DelayedArray icon indicating copy to clipboard operation
DelayedArray copied to clipboard

Re-implementing rowsum/colsum for HDF5Matrix

Open PeteHaitch opened this issue 6 years ago • 3 comments

I just noticed that bsseq has been broken in devel for a while due to the removal of the rowsum,HDF5Matrix-method (which I okayed back in https://github.com/Bioconductor/DelayedArray/commit/1a6a44f0119d81ff5eae975a37b4eb4efe85efab#comments).

I now remember why I had this method: if the data are so large that they need to be stored in HDF5 then the result of rowsum()/colsum() may itself be so large that it can't be stored in memory. Therefore, the method I had allowed for this by allowing the result to be written to an HDF5RealizationSink (it also allowed me some extra control over the result, such as writing 2 separate rowsum()s to the same file as in https://github.com/PeteHaitch/DelayedMatrixStats/commit/27712d726a78350819961d4c10e50ef900118ef7).

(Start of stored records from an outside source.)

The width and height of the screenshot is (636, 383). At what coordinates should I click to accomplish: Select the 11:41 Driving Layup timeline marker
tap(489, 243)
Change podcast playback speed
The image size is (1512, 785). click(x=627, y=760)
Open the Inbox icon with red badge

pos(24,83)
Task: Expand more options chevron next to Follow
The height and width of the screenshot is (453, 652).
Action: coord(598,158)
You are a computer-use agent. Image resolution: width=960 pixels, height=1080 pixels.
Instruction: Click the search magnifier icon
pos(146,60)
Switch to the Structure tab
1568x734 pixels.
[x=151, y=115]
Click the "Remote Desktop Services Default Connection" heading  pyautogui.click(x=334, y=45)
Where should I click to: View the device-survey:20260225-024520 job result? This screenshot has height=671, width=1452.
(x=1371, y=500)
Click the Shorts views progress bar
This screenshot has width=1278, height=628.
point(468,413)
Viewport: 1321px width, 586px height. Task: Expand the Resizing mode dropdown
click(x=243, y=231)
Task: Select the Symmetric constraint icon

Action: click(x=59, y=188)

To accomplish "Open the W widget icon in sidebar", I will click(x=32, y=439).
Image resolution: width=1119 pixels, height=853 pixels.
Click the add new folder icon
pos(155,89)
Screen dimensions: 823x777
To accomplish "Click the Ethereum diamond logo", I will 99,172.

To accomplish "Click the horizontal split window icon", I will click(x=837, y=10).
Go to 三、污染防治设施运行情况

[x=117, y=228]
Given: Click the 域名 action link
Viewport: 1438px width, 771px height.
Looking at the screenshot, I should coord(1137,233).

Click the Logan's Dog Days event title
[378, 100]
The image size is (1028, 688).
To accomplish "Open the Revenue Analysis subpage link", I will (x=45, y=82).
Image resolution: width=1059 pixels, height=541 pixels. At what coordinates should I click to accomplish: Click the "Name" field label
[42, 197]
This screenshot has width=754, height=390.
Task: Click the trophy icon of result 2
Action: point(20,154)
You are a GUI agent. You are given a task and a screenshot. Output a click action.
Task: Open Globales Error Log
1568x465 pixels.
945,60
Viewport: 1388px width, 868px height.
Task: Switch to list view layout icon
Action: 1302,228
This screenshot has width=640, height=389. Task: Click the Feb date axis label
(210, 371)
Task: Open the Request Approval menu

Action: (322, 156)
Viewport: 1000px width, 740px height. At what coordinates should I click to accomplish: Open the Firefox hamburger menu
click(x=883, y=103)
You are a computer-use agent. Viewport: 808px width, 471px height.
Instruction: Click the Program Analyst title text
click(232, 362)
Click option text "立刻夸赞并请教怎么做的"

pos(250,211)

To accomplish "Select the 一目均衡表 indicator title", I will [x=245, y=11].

Would it be possible to have a rowsum()/colsum() that supports realizing the result to a RealizationSink as it goes? I will try to find time to do this if you're okay with it.

PeteHaitch avatar Feb 25 '19 05:02 PeteHaitch

I see. I didn't realize you had a use case for writing the result of rowsum() or colsum() to a file, sorry. I will implement this.

hpages avatar Mar 05 '19 17:03 hpages

Any chance of getting this change sooner than later so bsseq can pass on the devel builder before the release? Its been broken since 2/01/19

lshep avatar Mar 28 '19 13:03 lshep

Hi @hpages, will you have time to do this before the BioC 3.9 deadline or should I backport the functionality to bsseq as an internal helper function?

PeteHaitch avatar Apr 17 '19 08:04 PeteHaitch